Before I go further, thank you so much for the words of encouragement...I think we all need some lifting up from time to time, and every word that each of you said means soo much to me!! THANK YOU!!
So, back to it. I WILL do the things that make me happy and I WILL not be afraid of failure or not getting exactly what I want out of whatever it is that I do. The glass has to be half full! I can't let the thought of possibly being disappointed by an outcome paralyze me from ever feeling those emotions.

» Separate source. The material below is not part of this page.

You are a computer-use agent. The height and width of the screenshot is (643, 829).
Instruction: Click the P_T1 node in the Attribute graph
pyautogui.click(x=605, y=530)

On another note (and I do apologize for rambling and being so random), I went all day yesterday and so far, all of today WITHOUT having even a sip of a real coke...GO ME!! I'm also eating MUCH better and loving it. Now I will admit, I'm the world's worst at getting on a kick about something and then giving up after 3 days - can't let that happen this time though. I have not met my 8 glasses of water a day yet, but I'm getting there!
Here's something that I've been putting off b/c I was afraid to find out that something IS wrong...going back to the fertility specialist. BUT, I'm going back this month (July) to do the next couple of tests and if nothing is found with either of those, we'll look at our options and see what route we need to take. I'll have an entire post just about this in the near future, but I may wait until after the tests so I'll know what direction to take it. This is one of those topics that I was talking about in my previous post. Please continue to keep the two of us in your prayers as we continue on this journey to becoming parents.
I hope everyone is having a great week!!!

6 comments:
You guys will definitely be in my prayers...
Courtney
glad you are feeling better :) I TOO have given up caffeine...for the past three days...and MAN did I have a massive headache!!!
I also wanted to share that I have a TON of great blogs listed on my other blog, http://growingourowngarden.blogspot.com that are great for inspiration, venting, and encouragment while you go through this journey of infertility.
way to go Amanda. You hang in there. I have been where you are and it has all worked out. In time the little one will come. But believe me, it is easier when you are young. It took us 15 years but Jrb3 finally came. I will keep you in my prayers.
Amanda--just as you said to me in my down time....I am thinking of and praying for you and always here if you need me.
Good job on the coke! Best of luck with the new drs. visits and tests... hope everything turns out just fine.
Great job on the coke and ps - still love ya girl!!!!